Gefälschte E-Mails, Ransomware und Co.

Cyberangriffe 2018 und wie man sich schützen kann

| Autor / Redakteur: Christoph Kurth / Rainer Graefen

StorageCraft gibt hilfreiche Tipps, wie man sich vor Cyberangriffen im Jahr 2018 schützen kann.
StorageCraft gibt hilfreiche Tipps, wie man sich vor Cyberangriffen im Jahr 2018 schützen kann. (Bild: StorageCraft)

Die Kriminalität im Internet soll 2018 mit den fortschrittlichsten Angriffen aufwarten. Forbes schätzt die entstehenden Kosten auf rund 6 Billionen US-Dollar pro Jahr ein. Trotzdem gibt es Möglichkeiten, solchen Angriffen vorzubeugen.

Neue Trends wie künstliche Intelligenz und maschinelles Lernen beeinflussen nicht nur die Industrie. Auch Cyberkriminelle greifen auf diese Technologien zurück, um neue, intelligente Angriffe einzusetzen.

Dazu zählen beispielsweise Machine-Learning-Systeme, die dazu verwendet werden, kontinuierlich gefälschte Nachrichten zu erstellen. KI kann Hackern dabei helfen, Malware zu entwickeln, um Sandboxen oder Sicherheitsprogramme zu täuschen.

Ransomware

Da die Ransomware-Angriffe 2017 um 56 Prozent gestiegen sind, bleibt laut Security-Experten das Thema Ransomware weiterhin aktuell.

Der beste Schutz davor, sollen neben Next-Gen-Firewalls und Security-Software, Backups und die Erstellung von Wiederstellungspunkten sein, die innerhalb definierter Datenverlust-Toleranzen liegen.

Gefälschte E-Mails

Diebstahl, der auf betrügerische E-Mails zurückzuführen ist, liegt bereits in Milliardenhöhe. Die E-Mails sollen immer raffinierter werden und für das ungeschulte Auge überzeugend aussehen.

Aber vor allem nahm laut FBI die Zahl solcher E-Mails stark zu. Im Zeitraum zwischen Januar 2015 und Dezember 2016 um 2.370 Prozent.

Angriffe auf Geräte im Netzwerk

Auch sogenannte DDoS-Angriffe (Denial of Service), die auf verschiedene Geräte im Internet of Things abzielen, sollen weiterhin zunehmen.
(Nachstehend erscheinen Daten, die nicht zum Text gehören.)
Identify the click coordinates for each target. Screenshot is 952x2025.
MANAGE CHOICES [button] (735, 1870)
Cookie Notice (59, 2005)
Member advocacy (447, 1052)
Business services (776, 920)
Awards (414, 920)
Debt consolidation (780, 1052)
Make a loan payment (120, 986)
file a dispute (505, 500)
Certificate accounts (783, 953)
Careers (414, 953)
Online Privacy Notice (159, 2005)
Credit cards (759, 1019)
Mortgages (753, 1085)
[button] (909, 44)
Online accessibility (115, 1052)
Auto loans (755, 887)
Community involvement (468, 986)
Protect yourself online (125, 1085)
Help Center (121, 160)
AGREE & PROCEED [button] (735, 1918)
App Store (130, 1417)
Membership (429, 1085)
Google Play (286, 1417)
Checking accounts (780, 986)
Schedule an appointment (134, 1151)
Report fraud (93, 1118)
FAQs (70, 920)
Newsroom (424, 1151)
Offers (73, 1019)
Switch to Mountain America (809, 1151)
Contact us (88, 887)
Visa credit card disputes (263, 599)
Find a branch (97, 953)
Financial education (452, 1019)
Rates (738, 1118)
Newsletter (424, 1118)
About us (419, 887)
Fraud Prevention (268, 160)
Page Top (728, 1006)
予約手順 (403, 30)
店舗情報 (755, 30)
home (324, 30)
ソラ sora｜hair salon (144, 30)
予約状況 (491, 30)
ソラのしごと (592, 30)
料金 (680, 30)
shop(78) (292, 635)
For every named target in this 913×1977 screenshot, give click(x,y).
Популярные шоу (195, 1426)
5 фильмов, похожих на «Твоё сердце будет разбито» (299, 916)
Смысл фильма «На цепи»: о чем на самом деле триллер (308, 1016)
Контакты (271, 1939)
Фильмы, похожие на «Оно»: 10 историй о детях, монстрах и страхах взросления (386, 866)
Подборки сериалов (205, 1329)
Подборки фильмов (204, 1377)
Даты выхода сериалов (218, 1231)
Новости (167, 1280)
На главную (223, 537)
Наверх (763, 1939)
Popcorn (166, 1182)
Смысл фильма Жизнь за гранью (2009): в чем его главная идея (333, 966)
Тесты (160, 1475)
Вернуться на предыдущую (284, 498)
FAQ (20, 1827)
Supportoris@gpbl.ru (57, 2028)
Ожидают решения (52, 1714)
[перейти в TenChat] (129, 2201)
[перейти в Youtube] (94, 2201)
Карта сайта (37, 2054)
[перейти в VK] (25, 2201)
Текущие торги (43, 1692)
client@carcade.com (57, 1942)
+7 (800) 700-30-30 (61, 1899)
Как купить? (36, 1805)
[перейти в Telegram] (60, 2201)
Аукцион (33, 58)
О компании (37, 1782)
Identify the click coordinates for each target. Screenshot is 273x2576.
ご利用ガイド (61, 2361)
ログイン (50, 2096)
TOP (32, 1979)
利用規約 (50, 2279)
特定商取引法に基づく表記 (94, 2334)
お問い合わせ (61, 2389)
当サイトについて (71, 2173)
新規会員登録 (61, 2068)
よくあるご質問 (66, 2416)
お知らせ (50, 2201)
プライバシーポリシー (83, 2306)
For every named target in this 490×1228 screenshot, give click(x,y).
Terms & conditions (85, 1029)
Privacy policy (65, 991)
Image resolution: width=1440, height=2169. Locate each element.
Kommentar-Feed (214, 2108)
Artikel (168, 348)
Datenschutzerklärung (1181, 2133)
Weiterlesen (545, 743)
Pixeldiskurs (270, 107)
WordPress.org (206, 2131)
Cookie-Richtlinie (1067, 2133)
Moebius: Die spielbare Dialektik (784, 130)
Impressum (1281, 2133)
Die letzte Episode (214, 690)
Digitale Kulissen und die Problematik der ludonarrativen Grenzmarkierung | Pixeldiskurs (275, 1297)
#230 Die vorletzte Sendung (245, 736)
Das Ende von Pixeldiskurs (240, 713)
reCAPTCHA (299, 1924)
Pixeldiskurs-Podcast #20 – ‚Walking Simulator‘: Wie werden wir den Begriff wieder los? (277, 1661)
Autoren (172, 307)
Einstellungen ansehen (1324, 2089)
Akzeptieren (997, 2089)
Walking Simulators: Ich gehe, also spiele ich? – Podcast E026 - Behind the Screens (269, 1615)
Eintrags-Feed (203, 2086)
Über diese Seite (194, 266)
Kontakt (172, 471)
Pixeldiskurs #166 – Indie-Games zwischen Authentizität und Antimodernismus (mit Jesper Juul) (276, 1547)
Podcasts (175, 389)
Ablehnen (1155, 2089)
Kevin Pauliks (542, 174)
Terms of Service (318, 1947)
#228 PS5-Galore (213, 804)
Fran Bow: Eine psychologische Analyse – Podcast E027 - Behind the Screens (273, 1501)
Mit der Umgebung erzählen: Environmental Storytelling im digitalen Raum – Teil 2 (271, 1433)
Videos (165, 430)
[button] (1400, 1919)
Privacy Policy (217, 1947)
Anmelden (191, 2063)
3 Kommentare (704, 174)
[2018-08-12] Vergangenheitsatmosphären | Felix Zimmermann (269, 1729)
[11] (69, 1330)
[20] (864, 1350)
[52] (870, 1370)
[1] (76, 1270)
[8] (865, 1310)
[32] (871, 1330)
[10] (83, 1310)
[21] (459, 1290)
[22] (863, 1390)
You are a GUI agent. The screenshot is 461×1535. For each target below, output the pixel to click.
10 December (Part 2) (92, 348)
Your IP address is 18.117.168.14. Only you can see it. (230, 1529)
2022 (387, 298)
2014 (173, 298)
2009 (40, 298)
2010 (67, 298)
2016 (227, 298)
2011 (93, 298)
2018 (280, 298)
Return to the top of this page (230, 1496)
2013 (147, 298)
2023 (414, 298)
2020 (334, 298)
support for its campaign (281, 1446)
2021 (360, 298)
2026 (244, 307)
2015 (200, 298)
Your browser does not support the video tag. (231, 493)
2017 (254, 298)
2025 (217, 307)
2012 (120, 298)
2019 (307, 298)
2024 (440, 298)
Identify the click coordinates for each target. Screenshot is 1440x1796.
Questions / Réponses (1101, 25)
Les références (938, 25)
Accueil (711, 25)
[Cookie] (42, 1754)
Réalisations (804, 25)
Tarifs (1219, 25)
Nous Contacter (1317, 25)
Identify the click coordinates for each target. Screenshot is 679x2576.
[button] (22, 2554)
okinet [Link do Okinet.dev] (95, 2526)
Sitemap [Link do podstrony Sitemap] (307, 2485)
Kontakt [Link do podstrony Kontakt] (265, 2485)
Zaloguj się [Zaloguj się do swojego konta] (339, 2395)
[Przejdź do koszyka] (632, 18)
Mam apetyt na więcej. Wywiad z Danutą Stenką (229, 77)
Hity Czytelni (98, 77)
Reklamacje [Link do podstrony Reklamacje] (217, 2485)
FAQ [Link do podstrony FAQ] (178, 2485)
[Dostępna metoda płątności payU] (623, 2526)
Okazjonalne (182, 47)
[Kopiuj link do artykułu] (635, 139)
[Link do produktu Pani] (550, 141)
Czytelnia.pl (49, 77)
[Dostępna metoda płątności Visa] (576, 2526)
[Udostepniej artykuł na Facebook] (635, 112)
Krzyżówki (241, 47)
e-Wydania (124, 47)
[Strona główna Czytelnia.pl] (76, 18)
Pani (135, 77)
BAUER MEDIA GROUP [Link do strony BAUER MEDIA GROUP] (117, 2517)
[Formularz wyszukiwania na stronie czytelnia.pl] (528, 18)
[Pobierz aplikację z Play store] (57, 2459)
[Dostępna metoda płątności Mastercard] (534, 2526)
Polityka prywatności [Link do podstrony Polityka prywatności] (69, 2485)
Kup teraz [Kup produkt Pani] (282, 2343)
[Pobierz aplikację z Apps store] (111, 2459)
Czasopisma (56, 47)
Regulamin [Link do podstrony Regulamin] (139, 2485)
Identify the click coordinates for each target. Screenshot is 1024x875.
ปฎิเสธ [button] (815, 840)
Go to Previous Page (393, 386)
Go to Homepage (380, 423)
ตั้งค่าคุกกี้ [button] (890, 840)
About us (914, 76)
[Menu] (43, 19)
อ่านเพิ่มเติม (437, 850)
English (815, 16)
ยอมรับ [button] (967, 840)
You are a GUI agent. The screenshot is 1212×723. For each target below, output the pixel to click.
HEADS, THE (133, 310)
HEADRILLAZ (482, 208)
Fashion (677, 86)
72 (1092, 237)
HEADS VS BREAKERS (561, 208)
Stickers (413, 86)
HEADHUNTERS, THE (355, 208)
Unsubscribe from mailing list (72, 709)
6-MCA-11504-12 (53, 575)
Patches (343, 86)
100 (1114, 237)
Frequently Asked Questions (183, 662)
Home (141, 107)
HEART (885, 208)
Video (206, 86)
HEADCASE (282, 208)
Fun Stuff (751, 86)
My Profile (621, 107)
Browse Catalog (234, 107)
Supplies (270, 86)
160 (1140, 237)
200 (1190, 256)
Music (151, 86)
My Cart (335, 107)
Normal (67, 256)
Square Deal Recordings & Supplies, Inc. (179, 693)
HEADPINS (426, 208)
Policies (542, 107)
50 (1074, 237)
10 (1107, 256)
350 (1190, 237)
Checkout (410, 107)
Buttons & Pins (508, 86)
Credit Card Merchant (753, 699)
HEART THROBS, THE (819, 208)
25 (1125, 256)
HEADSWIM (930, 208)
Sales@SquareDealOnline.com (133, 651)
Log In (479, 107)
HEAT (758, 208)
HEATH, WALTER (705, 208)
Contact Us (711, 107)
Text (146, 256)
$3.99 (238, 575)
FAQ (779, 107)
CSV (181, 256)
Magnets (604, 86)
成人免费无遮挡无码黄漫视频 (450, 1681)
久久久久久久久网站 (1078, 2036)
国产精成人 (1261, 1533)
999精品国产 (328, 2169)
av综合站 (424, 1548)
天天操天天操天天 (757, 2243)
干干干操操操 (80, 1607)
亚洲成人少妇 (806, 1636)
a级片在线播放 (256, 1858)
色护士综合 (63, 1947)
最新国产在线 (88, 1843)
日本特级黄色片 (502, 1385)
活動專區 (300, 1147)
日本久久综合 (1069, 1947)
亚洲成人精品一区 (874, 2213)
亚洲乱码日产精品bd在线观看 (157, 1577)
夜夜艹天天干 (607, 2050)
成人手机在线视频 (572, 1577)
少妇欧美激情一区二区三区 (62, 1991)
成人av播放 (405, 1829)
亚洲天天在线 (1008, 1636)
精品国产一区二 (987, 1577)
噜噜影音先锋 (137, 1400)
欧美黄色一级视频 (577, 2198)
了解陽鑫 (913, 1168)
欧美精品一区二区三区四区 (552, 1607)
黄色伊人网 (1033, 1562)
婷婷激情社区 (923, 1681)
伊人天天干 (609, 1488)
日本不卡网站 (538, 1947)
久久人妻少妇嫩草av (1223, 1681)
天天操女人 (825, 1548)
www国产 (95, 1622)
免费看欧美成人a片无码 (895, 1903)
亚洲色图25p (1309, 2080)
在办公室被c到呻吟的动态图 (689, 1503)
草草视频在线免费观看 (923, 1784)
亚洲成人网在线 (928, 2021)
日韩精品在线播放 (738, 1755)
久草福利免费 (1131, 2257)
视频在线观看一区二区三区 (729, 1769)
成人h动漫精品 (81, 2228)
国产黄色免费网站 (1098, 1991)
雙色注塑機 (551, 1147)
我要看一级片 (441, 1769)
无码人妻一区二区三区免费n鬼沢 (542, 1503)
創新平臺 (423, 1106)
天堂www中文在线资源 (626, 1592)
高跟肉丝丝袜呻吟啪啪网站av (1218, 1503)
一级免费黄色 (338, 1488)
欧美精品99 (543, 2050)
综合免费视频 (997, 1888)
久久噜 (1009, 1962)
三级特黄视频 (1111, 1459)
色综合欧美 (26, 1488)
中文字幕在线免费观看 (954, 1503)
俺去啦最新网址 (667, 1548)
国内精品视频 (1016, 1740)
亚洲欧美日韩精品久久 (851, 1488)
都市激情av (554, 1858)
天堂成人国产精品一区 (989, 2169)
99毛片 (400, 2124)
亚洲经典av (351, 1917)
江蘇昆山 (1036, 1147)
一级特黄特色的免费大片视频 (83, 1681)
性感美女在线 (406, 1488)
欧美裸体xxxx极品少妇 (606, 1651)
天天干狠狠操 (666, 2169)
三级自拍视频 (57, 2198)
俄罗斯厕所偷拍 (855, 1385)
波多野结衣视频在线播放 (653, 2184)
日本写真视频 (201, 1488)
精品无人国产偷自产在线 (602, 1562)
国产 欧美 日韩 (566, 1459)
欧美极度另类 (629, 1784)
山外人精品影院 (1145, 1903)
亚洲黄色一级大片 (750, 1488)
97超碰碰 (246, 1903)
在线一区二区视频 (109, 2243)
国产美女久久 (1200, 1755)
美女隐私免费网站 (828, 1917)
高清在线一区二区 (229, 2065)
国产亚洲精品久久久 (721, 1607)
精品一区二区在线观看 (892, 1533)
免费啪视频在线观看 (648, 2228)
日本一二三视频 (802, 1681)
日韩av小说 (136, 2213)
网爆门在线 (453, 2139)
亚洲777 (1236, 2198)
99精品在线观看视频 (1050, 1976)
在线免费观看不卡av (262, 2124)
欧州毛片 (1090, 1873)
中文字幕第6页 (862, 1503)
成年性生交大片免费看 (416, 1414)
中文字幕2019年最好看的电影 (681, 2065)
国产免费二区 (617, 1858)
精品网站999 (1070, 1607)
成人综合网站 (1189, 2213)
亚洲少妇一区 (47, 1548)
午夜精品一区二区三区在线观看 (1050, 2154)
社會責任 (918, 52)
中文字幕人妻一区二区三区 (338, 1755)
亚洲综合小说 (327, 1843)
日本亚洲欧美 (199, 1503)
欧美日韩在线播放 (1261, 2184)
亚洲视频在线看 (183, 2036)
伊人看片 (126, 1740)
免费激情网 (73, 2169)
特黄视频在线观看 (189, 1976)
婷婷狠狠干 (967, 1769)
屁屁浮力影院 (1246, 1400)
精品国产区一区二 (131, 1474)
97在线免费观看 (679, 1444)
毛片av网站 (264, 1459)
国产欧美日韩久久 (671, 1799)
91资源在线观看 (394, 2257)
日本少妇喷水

Die betroffenen Geräte zählen nicht nur zur klassischen IT, sondern beinhalten auch Drohnen, WLAN-Geräte bis hin zu Herzschrittmachern. Viele davon verfügen über keinerlei Sicherheitssoftware und verlassen sich auf das Kennwort vom Anwender und aktuelle Firmware.

5 Tipps wie, man sich schützen kann

Da anzunehmen ist, dass Cyberkriminalität weiter ansteigen wird, ist es wichtig zu wissen, wie man sich schützen kann. Storagecraft gibt 5 Tipps, wie man sich schützen kann:

  • Sichern von kritischen Daten - Es kann gar nicht hoch genug eingeschätzt werden, wie wichtig es ist, kritische Daten zu sichern. Dabei kann die Sicherung von Daten beispielsweise mit Storagecraft Shadowprotect eine der einfachsten Routineaufgaben sein, um Daten sicher zu schützen.
  • Backup-Isolierung - Dedizierte BDR-Appliances sollten sich in isolierten Netzwerken befinden und nicht im Produktions-LAN. Damit kann verhindert werden, dass sich Schadware auch auf das Backup ausdehnt.
  • Nutzung von Scale-out-Speicher - Beispielsweise die in Storagecraft OneBlox integrierte Continuous Data Protection-Funktion (CDP) erstellt automatisch unveränderliche Snapshots – ein weiterer Sicherheitsfaktor gegen potenzielle Datenkorruption.
  • Mehrschichtiger Schutz: Effektive Abwehr umfasst eine Kombination aus Anti-Spam, Patching, Antivirus, Sandboxing, Datenschutz und Schulung der Endbenutzer.
  • Vermeiden von „End of Life“-Szenarien - Software und Hardware sollte nicht erst dann ersetzt werden, wenn sie so alt sind, dass der Hersteller keine Sicherheitsupdates mehr herausgibt.